* [Tâche à réaliser]:
Reprends le passage de l'entretien qui commence aux mots "Ecoutez, je" et s'arrête après "chorégraphies, etc, etc.", en substituant "show" à "spectacle".

* [Texte source]:
"""
Entretien
enregistré le dimanche 08 décembre 2013 dans
l'après-midi sur le plateau du JT. Mylène
était en effet en concert à Bercy ce
soir-là
et ne pouvait donc être présente en direct sur le
plateau du JT de 20 heures.
Laurent Delahousse : Il
est l'heure de retrouver maintenant notre invitée. Il y
aurait une règle qui voudrait aujourd'hui qu'un artiste qui
n'occcupe pas l'espace médiatique prendrait un
énorme risque. Elle a fait un autre choix, celui de la
discrétion. Elle est d'ailleurs peut-être la seule
en France qui puisse se le permettre à ce point. Le silence,
et puis, hier soir, après quatre ans d'absence sur
scène, ça s'est passé comme
ça.
Diffusion
d'images du concert à Bercy le 07 septembre (À force de...,
Oui mais... Non,
Sans
contrefaçon).
Laurent Delahousse :
Mylène Farmer a entamé hier soir Timeless sa
série de concerts à Bercy avant sa
tournée. 450 000 spectateurs attendus d'ici
décembre. Elle est avec nous ce soir. Bonsoir
Mylène Farmer.
Mylène
Farmer : Bonsoir.
Merci d'être
avec nous. Une première question toute simple: comment se
sont passées ces retrouvailles hier soir... apparemment
plutôt bien !
Très
émouvant pour moi.
Quatre ans, c'est long
pour eux, pour vous ?
C'est long
pour moi. Pour eux probablement, mais pour moi aussi , beaucoup.
Il y a ce paradoxe
toujours chez vous. Cette attente, ce silence. Et puis,
incandescence hier soir encore sur scène. Je vous
ai sentie très, très libre...
C'est
probablement le moment effectivement où j'ai un vrai
sentiment de liberté. Pas d'entraves, pas de..., pas de
tabous. Rien. Liberté.
La scène et le
lit sont toujours les deux endroits que vous
préférez au monde ?
Ecoutez,
oui, en ce sens que la scène il y a beaucoup plus de
personnes ; le lit, beaucoup moins ! (sourire) Mais, les deux, c'est
une manière de se dénuder, d'être
à nu...
L'abandon ?
... et c'est
l'amour aussi.
Une forme d'abandon aussi
?
Et, une
forme d'abandon, bien sûr.
Il y a toujours des
surprises, des moments un peu fort. Il y a ces robots qui sont
présents, différents
théâtres, différentes scènes
et... Tout ça, ça a demandé combien de
temps ?
Ecoutez, je
peux parler de mon entraînement physique qui n'est pas la
réponse à la question posée mais c'est
près de six mois. Et, ça fait à peu
près un an que nous travaillons sur ce spectacle avec
Laurent Boutonnat qui travaille à mes
côtés. Et, il y a tellement, tellement, tellement
de métiers tout autour. Aussi bien les lumières,
les chorégraphies, etc, etc.
"""
* [Données extraites]:
"""
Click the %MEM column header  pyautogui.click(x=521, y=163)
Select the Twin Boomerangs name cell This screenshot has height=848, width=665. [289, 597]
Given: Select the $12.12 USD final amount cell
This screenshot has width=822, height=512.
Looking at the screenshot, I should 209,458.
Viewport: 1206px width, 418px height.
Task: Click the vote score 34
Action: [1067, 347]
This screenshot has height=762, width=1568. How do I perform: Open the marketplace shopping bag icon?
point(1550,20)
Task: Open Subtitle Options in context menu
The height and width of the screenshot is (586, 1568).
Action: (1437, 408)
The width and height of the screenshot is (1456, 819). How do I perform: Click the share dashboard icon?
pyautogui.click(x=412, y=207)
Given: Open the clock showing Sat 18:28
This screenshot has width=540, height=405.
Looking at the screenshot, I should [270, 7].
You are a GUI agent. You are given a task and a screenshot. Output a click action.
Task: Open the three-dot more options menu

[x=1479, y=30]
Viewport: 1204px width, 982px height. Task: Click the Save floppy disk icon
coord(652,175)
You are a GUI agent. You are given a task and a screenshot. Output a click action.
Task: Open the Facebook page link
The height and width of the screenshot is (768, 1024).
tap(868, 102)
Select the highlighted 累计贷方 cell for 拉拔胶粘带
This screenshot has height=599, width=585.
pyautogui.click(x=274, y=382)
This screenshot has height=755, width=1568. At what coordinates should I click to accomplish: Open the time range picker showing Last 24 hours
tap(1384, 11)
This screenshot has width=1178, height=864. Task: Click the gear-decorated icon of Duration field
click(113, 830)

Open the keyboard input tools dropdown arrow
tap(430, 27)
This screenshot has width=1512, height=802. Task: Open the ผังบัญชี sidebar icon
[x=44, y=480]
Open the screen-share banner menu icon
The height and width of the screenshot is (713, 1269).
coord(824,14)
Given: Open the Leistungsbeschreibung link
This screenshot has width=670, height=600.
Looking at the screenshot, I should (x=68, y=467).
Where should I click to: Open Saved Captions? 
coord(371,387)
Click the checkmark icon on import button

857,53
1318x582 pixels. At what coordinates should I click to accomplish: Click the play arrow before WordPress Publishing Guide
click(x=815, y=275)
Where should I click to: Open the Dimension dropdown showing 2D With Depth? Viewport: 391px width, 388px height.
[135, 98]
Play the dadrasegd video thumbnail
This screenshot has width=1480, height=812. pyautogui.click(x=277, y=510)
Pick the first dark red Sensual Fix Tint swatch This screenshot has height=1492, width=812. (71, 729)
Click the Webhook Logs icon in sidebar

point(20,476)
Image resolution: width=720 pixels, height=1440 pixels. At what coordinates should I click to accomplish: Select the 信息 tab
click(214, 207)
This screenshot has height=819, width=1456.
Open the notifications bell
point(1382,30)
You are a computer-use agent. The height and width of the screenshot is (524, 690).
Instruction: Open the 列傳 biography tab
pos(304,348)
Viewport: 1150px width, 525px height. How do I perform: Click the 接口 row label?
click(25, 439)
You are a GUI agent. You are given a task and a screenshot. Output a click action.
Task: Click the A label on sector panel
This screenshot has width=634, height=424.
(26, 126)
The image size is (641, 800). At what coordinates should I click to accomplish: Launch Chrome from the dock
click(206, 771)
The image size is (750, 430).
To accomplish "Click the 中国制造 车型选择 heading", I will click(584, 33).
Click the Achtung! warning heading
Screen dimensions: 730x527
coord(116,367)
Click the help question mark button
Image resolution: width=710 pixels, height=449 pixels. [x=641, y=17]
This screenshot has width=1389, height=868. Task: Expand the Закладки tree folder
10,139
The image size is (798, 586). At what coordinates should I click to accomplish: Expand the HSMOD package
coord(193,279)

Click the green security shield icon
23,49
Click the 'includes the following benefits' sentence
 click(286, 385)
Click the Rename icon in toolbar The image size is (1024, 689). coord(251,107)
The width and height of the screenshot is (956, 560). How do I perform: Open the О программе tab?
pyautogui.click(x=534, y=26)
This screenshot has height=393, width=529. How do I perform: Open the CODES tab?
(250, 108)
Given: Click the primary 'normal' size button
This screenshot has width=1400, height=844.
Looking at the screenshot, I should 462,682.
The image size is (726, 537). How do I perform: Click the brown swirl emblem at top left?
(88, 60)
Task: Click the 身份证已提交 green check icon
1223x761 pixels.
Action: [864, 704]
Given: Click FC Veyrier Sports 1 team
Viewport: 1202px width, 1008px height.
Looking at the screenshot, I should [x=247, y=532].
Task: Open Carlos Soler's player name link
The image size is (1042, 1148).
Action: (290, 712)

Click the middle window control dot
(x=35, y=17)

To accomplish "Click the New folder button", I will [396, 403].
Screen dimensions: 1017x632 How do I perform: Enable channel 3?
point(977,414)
"""
* [Réponse rédigée]:
Ecoutez, je
peux parler de mon entraînement physique qui n'est pas la
réponse à la question posée mais c'est
près de six mois. Et, ça fait à peu
près un an que nous travaillons sur ce show avec
Laurent Boutonnat qui travaille à mes
côtés. Et, il y a tellement, tellement, tellement
de métiers tout autour. Aussi bien les lumières,
les chorégraphies, etc, etc.